To TIGHTEN THE AXE HEAD
If your axe handle is dry and the head loosens, soak it over night and the wood will swell and tighten the head.
Scoutmaster Fitzgerald of New York says, "Quite a number of scouts have trouble with the axe slipping off the 
helve and the first thing they do is to drive a nail which only tends to split the helve and make matters worse. I have 
discovered a practical way of fixing this. You will note that a wire passes over the head of the axe in the helve in the 
side view. Then in the cross-section in the copper wire is twisted and a little staple driven in to hold it in place." This 
may answer for a belt axe but the hole in the handle will weaken it and would not be advisable for a large axe (Fig. 
330).

ACCIDENTS
We have said that the axe is a chest of tools, but it is a dangerous chest of tools. While aboard a train coming from
one of the big lumber camps, the writer was astonished to find that although there were but few sick men aboard, 
there were many, many wounded men in the car and none, that he could find, wounded by falling trees; all were 
wounded by the axe itself or by fragments of knots and sticks flying from blows of the axe and striking the axeman in
the eyes or other tender places.

You MUST SUPPLY THE BRAINS
I have often warned my young friends to use great care with firearms, because firearms are made for the express
purpose of killing. A gun, having no brains of its own, will kill its owner, his friends, his brother or sister, mother or
father, just as quickly and as surely as it will kill a moose, a bear or a panther. Therefore it is necessary for the 
gunner to supply the brains for his gun.

The same is true with the axeman. Edged tools are made for the express purpose of cutting, and they will cut flesh
and bone as quickly and neatly as they will cut wood, unless the user is skillful in the use of his tool; that is, unless 
he supplies the brains which the tools themselves lack.

So you see that it is "up to you" boys to supply the brains for your axes, and when you do that, that is, when you
acquire the skill in the use, and judgment in the handling, you will avoid painful and may be dangerous or fatal 
accidents, and at the same time you will experience great joy in the handling of your axe. Not only this but you will 
acquire muscle and health in this most vigorous and manly exercise. We are not telling all this to frighten the reader 
but to instill into his mind a proper respect for edged tools, especially the axe.

ETIQUETTE OF THE AXE
	1. An axe to be respected must be sharp and no one who has any ambition to be a pioneer, 
	a sportsman or a scout, should carry a dull axe, or an axe with the edge nicked like a saw 
	blade. It may interest the reader to know that the pencil I am using with which to make these
	notes was sharpened with my camp axe.

	2. No one but a duffer and a chump will use another man's axe without that other man's 
	willing permission.

	3. It is as bad form to ask for the loan of a favorite axe as it is to ask for the loan of a 
	sportsman's best gun or pet fishing rod or toothbrush.

	4. To turn the edge or to nick another man's axe is a very grave offense.

	5. Keep your own axe sharp and clean, do not use it to cut any object lying on the ground 
	where there is danger of the blade of the axe going through the object and striking a stone; 
	do not use it to cut roots of trees or bushes for the same reason. Beware of knots in hemlock 
	wood and in cold weather beware of knots of any kind.

### Data supplied
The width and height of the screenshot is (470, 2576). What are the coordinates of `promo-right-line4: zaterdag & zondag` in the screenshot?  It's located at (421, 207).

--

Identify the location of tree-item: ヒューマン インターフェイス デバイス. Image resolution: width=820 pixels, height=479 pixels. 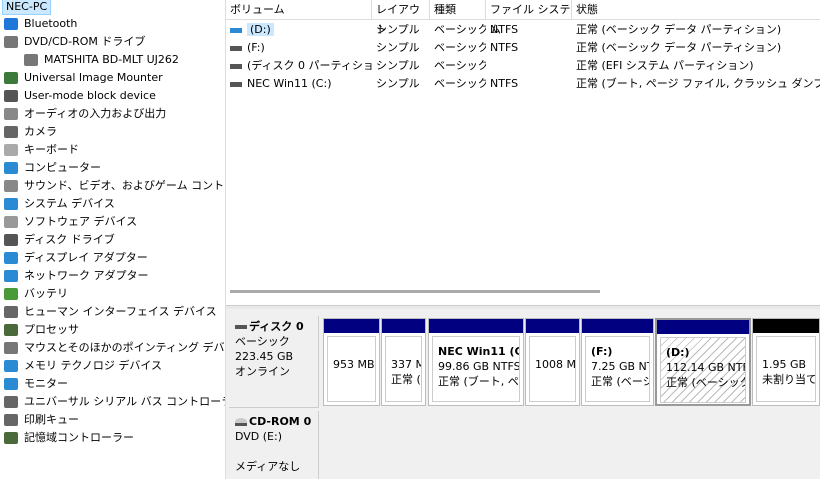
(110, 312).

### What you should do
Please translate this sentence from the axe text into Spanish: "To turn the edge or to nick another man's axe is a very grave offense."

### Worked solution
Doblar el filo o mellar el hacha de otro hombre es una falta muy grave.